» Directive A
Retype the forum thread about the Norcal trip word for word, everything from "## johnc (Oct" down to "15th. We can PM!".

» Text

_ _ _

Hahaha yeah I know... No cauate pics. It was very dry and pretty hot. I did however manage to find a few caudates, mostly batrachoceps attenuatus... About a dozen of them. I was quite surprised to find an aneides vagrans! These are the coolest salamanders! I'll post some pics of a few sallies just for you John. Any idea when you will be out this way? If I were you, I would plan a trip based on what you want to see most. Hydromantes brunnus is a February find. Hyromantes shastae and sp. Owens valley along with batrachoceps campi and robustus are march/April finds as are many of the southern ensatina. Hydromantes platycephalus is pretty much a summer find aside from one population that is near Owens valley. And everything else is pretty much an April/may find. I vote late April into early may. You will find the most species and you will also get to see many orchid species in bloom. I will show you some pretty cool spots 

Josh

Josh


----------



## alex111683 (Sep 11, 2010)

This is the main area where I grew up. The first 18 years of my life were in the redding area near shasta lake. Now I have been living in humboldt county for 10 years and love it here. The beach is a 10 minute drive and the redwoods are basically our in our back yards.


----------



## josh_r (Feb 4, 2005)

alex111683 said:


> This is the main area where I grew up. The first 18 years of my life were in the redding area near shasta lake. Now I have been living in humboldt county for 10 years and love it here. The beach is a 10 minute drive and the redwoods are basically our in our back yards.


I may have to meet up with you next time I'm in your area. I would love to eventually move to that area.


----------



## johnc (Oct 9, 2009)

josh_r said:


> I'll post some pics of a few sallies just for you John. Any idea when you will be out this way?


Thanks dude. Looking at my schedule it would have to be in the middle of March or after May 15th. We can PM!


----------



## Boondoggle (Dec 9, 2007)

*Re: Norcal trip....Cobra lilies in the wild (Continued)*










No pics of Roosevelt Elk? 

Thanks for the pics! I forget what we have around here. Crazy coincidence, I was camping at Jedediah Smith the same week. Did we have awesome weather or what? I hiked a ton, but all I spotted "herp-wise" were thamnophis. 



josh_r said:


> I frequently made tracks to mt diablo. It is my favorite place in the east bay. There is a lot of cool stuff do be found there. You ever see the mt diablo zonata? That would be a cool find!


They are up there, but they are hard to find without destroying habitat.


----------



## josh_r (Feb 4, 2005)

*Re: Norcal trip....Cobra lilies in the wild (Continued)*



Boondoggle said:


> No pics of Roosevelt Elk?
> 
> Thanks for the pics! I forget what we have around here. Crazy coincidence, I was camping at Jedediah Smith the same week. Did we have awesome weather or what? I hiked a ton, but all I spotted "herp-wise" were thamnophis.
> 
> ...



Yeah that is the only thing that sucks about zonata hahaha! 

What thamnophis did you find? Infernalis?

_ _ _

» Directive B
How many lines of the listing contain the string "header"? Case counts, and reply with the number alone.

_ _ _

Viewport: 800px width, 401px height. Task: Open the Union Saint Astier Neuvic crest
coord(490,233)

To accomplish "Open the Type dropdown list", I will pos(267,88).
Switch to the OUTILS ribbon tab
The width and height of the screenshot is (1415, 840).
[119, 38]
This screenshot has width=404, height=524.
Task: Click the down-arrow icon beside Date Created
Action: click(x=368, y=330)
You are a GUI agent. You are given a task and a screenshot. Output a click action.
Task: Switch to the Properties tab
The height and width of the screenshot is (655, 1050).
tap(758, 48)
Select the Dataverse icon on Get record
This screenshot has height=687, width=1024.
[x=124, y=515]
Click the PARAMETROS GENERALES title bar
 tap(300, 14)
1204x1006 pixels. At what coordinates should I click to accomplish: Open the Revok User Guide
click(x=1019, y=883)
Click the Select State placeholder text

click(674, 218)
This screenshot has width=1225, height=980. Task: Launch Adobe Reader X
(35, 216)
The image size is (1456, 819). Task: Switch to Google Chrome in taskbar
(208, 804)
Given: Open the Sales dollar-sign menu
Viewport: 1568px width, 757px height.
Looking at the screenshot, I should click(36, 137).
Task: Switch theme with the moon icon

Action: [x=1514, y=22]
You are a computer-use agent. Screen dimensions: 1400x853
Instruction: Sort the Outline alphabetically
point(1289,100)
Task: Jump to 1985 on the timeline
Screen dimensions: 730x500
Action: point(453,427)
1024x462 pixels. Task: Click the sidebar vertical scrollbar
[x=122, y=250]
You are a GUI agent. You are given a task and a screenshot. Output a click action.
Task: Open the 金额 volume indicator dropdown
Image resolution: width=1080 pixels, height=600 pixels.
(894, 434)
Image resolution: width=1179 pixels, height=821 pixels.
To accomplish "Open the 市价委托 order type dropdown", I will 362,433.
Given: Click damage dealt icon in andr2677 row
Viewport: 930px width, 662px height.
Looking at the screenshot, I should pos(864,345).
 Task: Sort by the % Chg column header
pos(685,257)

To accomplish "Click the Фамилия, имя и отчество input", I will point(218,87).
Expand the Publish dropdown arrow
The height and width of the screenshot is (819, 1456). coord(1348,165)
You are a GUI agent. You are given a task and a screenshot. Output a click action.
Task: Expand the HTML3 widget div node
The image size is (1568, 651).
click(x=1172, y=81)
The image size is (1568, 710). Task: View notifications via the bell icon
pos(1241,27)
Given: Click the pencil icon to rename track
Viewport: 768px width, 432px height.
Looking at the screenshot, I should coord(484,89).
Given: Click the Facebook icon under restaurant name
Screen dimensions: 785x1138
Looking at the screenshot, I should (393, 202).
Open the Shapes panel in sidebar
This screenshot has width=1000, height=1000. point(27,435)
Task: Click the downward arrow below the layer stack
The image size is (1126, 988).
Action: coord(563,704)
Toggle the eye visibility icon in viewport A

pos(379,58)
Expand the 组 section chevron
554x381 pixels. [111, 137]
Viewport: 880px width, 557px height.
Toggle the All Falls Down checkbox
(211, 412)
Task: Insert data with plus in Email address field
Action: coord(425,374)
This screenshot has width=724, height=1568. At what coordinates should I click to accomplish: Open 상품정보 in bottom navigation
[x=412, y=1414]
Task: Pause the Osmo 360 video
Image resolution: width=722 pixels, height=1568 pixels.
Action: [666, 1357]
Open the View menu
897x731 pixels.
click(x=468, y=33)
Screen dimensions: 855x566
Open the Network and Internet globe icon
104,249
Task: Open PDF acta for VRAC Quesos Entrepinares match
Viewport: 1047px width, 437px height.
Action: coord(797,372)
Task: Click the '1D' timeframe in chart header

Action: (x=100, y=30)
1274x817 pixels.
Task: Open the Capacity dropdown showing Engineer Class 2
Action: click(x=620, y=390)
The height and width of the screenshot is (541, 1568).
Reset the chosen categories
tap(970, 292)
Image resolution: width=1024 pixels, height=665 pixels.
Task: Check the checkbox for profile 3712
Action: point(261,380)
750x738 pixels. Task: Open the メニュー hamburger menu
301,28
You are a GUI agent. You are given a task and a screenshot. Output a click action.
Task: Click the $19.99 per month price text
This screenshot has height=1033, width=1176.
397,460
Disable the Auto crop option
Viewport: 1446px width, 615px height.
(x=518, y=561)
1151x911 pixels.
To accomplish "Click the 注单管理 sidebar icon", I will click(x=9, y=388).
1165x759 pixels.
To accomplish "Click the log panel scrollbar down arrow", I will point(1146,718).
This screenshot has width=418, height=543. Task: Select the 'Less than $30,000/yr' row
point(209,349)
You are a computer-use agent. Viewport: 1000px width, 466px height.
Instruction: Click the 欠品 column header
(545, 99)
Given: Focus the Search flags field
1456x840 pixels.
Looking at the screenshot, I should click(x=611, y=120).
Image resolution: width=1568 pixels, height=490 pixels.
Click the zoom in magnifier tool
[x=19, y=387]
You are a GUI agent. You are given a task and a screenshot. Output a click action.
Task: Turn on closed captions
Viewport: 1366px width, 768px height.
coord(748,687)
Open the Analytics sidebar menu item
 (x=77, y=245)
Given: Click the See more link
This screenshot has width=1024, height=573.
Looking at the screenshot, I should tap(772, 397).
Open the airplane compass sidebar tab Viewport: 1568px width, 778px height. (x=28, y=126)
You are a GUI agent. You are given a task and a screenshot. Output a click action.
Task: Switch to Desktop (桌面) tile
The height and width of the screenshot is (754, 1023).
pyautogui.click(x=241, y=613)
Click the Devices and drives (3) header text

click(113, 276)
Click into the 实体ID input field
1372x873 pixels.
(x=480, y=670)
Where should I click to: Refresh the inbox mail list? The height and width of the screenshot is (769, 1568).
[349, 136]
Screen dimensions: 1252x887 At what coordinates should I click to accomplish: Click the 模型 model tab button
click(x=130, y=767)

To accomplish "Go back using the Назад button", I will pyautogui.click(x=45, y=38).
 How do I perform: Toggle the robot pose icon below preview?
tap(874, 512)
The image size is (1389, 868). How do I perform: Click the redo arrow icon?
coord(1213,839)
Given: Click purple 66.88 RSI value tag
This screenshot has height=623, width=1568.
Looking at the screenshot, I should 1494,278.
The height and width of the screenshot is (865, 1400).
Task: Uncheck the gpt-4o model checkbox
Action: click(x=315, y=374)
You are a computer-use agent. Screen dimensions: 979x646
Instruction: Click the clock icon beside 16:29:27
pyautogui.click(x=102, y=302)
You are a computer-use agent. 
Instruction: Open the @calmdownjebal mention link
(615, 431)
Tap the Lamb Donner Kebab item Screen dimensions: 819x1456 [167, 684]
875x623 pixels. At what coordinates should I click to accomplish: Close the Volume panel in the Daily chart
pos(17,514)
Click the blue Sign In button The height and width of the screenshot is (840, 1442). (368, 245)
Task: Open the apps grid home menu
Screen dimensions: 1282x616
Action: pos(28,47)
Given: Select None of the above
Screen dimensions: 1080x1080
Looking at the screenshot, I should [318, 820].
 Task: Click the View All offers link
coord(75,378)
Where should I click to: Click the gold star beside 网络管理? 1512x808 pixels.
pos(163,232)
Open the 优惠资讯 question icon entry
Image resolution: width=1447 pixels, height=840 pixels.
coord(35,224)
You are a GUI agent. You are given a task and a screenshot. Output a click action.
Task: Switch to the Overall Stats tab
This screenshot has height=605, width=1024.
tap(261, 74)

_ _ _

» Correct output A
## johnc (Oct 9, 2009)

josh_r said:


> I'll post some pics of a few sallies just for you John. Any idea when you will be out this way?


Thanks dude. Looking at my schedule it would have to be in the middle of March or after May 15th. We can PM!

» Correct output B
4